> _Task brief_
Put the lines in the records below, from the line containing "is (550, 489)." through the line containing "Looking at the", into a JSON list of strings, one string per line, leaving out blank lines and pictures.

> _Records supplied_
------------------------------------------------------------------------
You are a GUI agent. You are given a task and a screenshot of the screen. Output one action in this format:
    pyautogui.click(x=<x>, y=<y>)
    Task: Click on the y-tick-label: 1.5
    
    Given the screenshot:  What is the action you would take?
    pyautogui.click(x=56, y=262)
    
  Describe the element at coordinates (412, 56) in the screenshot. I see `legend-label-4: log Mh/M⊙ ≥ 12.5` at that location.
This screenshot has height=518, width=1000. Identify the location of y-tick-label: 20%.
------------------------------------------------------------------------
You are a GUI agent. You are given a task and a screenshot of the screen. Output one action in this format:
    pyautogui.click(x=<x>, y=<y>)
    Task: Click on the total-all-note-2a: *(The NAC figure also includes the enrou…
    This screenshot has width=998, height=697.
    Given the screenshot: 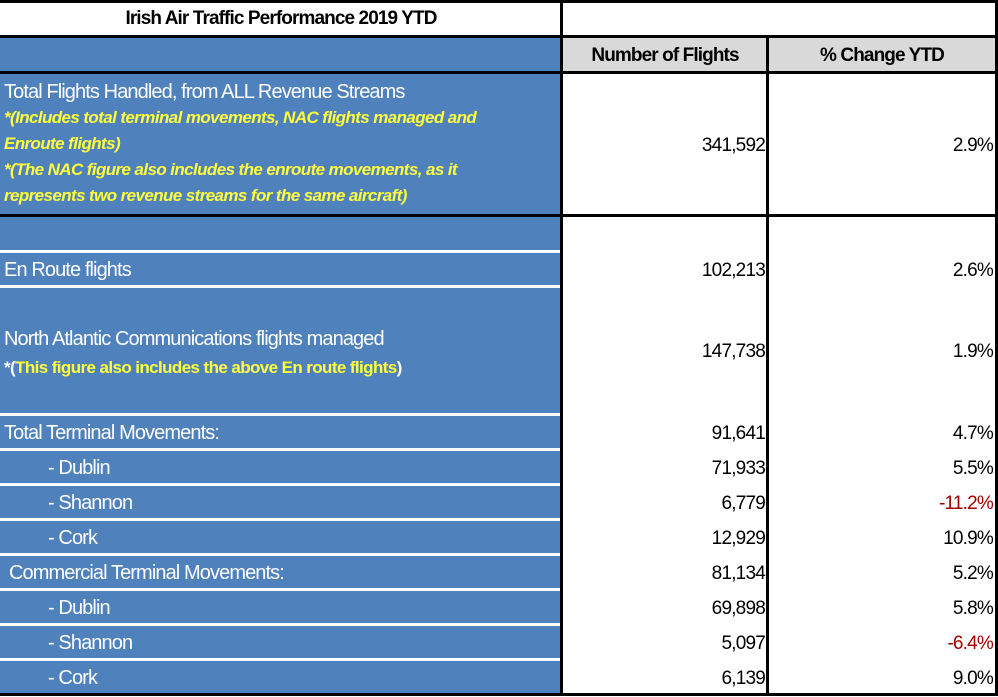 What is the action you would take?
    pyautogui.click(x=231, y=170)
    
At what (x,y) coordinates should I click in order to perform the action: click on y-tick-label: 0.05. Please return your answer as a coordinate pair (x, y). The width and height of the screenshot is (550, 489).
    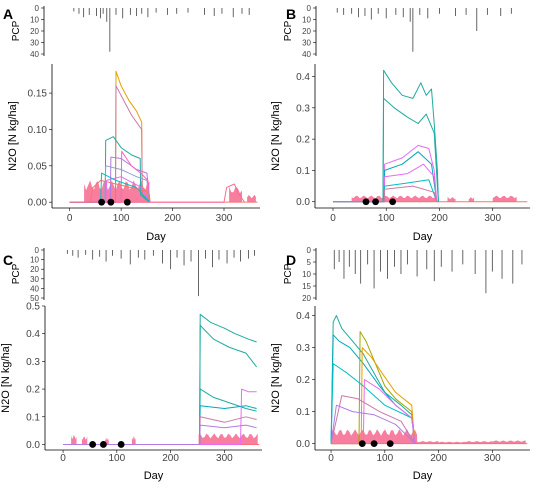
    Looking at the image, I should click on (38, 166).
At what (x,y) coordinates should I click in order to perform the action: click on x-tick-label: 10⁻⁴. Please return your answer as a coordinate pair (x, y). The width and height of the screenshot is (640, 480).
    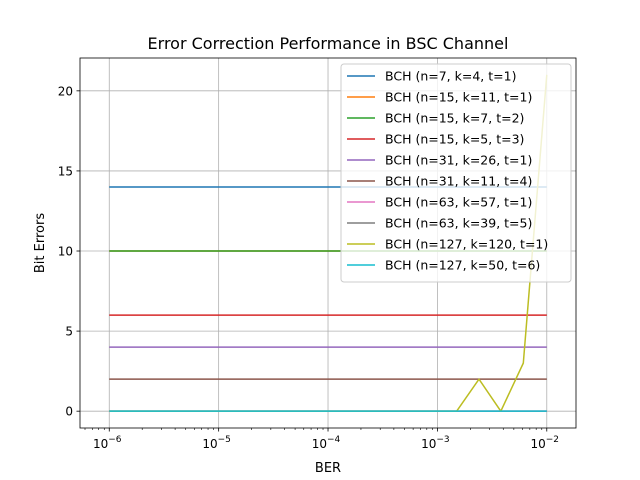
------------------------------------------------------------------------
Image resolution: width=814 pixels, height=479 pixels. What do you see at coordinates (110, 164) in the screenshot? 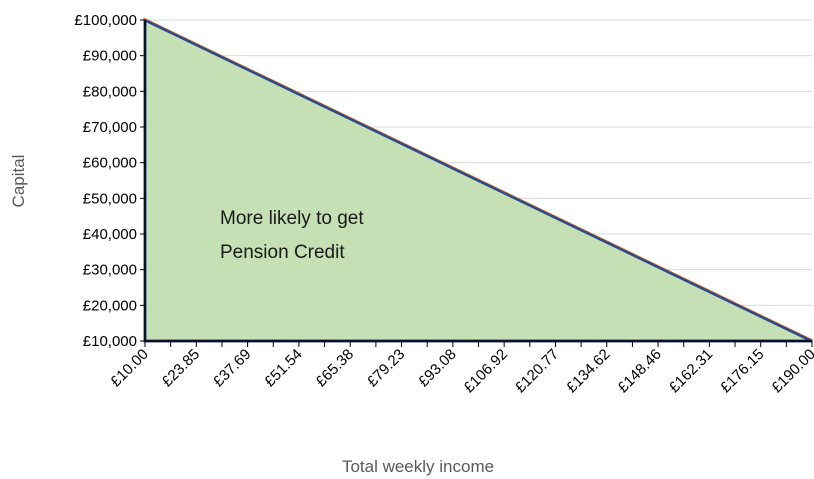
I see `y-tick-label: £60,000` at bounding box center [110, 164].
------------------------------------------------------------------------
> _Written answer_
[
  "At what (x,y) coordinates should I click in order to perform the action: click on y-tick-label: 0.05. Please return your answer as a coordinate pair (x, y). The width and height of the screenshot is (550, 489).",
  "    Looking at the image, I should click on (38, 166)."
]